The Roman Catholic archdiocese of Cologne in Germany held a service of penance Thursday meant to be a "confession of guilt" for sex abuse cases within the German Catholic Church, the Associated Press reported. The church, which said that the service was not intended to absolve the clergy responsible of their offenses, has become the subject of outcry for its handling of sexual abuse reports.

The crisis in Cologne spurred Pope Francis to advise the archbishop, Cardinal Rainer Maria Woelki, to take a "spiritual timeout" that began in mid-October and will last until the beginning of March 2022.

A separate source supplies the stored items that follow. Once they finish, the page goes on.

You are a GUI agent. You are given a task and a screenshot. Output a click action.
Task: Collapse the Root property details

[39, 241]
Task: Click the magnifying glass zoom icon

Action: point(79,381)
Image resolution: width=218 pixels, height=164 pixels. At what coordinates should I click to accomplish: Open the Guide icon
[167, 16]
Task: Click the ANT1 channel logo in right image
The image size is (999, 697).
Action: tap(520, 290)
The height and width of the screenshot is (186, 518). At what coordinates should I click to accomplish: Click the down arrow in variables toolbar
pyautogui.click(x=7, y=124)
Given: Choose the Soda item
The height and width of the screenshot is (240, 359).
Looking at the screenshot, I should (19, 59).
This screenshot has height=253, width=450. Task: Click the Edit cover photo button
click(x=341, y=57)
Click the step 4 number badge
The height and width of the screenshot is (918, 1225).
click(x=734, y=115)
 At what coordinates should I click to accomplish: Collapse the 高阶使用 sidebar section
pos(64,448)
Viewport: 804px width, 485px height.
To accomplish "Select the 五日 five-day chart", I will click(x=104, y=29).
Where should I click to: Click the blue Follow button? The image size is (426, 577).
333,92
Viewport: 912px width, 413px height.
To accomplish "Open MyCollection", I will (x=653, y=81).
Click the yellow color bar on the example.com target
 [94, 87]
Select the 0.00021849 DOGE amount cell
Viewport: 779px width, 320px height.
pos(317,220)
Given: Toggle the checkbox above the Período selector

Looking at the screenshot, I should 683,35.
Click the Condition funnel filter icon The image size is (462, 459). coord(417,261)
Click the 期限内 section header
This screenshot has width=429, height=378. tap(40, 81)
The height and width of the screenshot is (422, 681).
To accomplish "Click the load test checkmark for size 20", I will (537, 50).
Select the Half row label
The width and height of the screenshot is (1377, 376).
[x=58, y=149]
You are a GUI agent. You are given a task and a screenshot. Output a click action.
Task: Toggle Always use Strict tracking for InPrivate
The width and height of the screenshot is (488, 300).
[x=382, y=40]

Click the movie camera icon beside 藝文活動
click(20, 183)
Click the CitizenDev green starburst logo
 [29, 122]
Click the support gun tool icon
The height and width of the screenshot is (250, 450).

A report commissioned by Woelki and released earlier this year singled out 75 instances in which eight high-ranking church officials did not fulfill their responsibility to follow up on, report or sanction reports of abuse or care for the victims, the AP reported.

Auxiliary Bishop Rolf Steinhaeuser, who is serving as the interim administrator for the archdiocese, led the service at Cologne Cathedral on Thursday.

"A large number of crimes of sexualized violence against wards have been committed by priests and other church employees of our diocese," Steinhaeuser said during the service.

Steinhaeuser said that the service was meant as a "confession of guilt, remembrance of those affected, intercession," but not intended to vindicate the perpetrators, according to the AP.

"This service does not end with forgiveness," Steinhaeuser said. "We cannot absolve ourselves. Nor do we ask forgiveness from those affected, to make ourselves feel better."

For more reporting from the Associated Press, see below:

Service of Penance at Cologne Cathedral
The Roman Catholic archdiocese of Cologne in Germany held a service of penance Thursday meant to be a “confession of guilt” for sex abuse cases within the German Catholic Church. A couple sits alone on stairs at the Cologne Cathedral in Cologne, Germany, on May 3, 2020. Martin Meissner/AP Photo

Woelki, the Cologne archbishop, has become a deeply divisive figure in the German church.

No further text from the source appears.